◆ Page excerpt:
______

Protect is one element of the Government’s counter-terrorism strategy. The new proposals are aimed at learning lessons from recent terrorist attacks, and follow discussions with victims’ groups such as the Martyn’s Law campaign. 

The consultation suggests that there is already good work being done by many organisations to help prevent future attacks, but notes there is currently no specific legislative requirement to consider or implement effective security measures by those operating sites and places open to the public.

The consultation seeks views on a number of issues, but the proposed duty will inevitably have a number of implications for local authorities – not least as owners and operators of publicly accessible venues and spaces in their own right. 

The first key question is who the proposals should apply to – it will be critical to find an appropriate and proportionate threshold. 

The consultation proposes that the duty should apply to venues with a capacity of 100 or more, and organisations employing 250 staff or more operating at publicly accessible locations; and should be used to improve security considerations and outcomes at public spaces – potentially bringing large numbers of venues within scope. 

For those affected, the proposals suggest the duty would require risk assessment and mitigation, including using ‘reasonably practicable’ security measures, such as training and planning for an attack. 

For public spaces, local authorities and partners could be required to: develop local plans to mitigate risks; implement proportionate measures; and work with key partners – for instance, the police – to consider how a security plan would operate in priority local areas.

______

◆ Given information:
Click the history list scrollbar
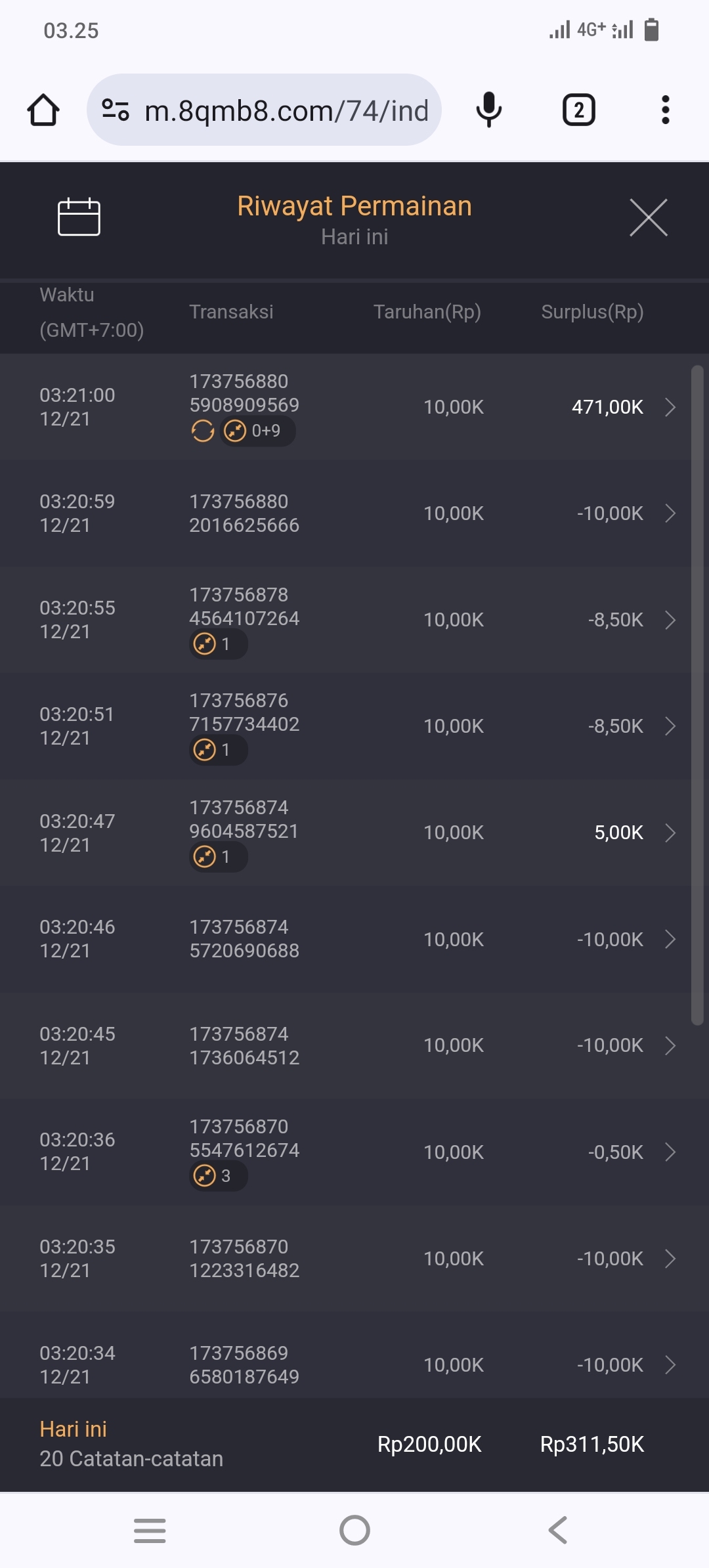The height and width of the screenshot is (1568, 709). click(x=697, y=695)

______

◆ Exercise goal: Could you update the part of the counter-terrorism consultation excerpt that opens with the words containing "The consultation suggests" and closes with "to the public.", replacing "legislative" with "statutory"?

◆ Output below:
The consultation suggests that there is already good work being done by many organisations to help prevent future attacks, but notes there is currently no specific statutory requirement to consider or implement effective security measures by those operating sites and places open to the public.